Military

US Military Operations

The last and most important battle of any war is
writing its history.

Walt Rostow wrote in 1996 that "...every conflict in which Americans have been engaged has involved public controversy. And this is to their credit, for who wants war? In the Revolutionary War, perhaps one-third of the people wanted independence; one third were pro-British; and one-third were simply out to make a fast buck by selling supplies to the Continental Army. In the war of 1812, the New England states, after the Hartford Convention, passed a resolution calling for withdrawal from the union rather than joining in the war against Canada. The Mexican War stirred great controversy in the United States. The Civil War split the nation from top to bottom. The Spanish-American War was followed by the unpopular conflict with the Philippine guerrillas. The First World War, like the Civil War, touched off draft riots. The Korean War left Truman more unpopular than either Nixon at the nadir of his fortunes, or Lyndon Johnson at his lowest point in the polls."
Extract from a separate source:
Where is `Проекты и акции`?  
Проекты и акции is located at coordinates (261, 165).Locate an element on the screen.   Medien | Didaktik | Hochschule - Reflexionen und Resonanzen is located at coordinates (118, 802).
"At what point shall we expect the approach of danger? Shall we expect some transatlantic military giant to step the ocean and crush us at a blow? No! All the armies of Europe, Asia and Africa combined, with the treasures of the earth (our own excepted) in their military chest, with a Bonaparte for a commander, could not, by force, take a drink from the Ohio, or make a track on the Blue Ridge, in a trial of a thousand years. At what point, then, is this approach of danger to be expected? I answer, if it ever reach us, it must spring up amongst us. It can not come from abroad. If destruction be our lot, we must ourselves be its author and finisher. As a nation of freemen, we must live through all time or die by suicide."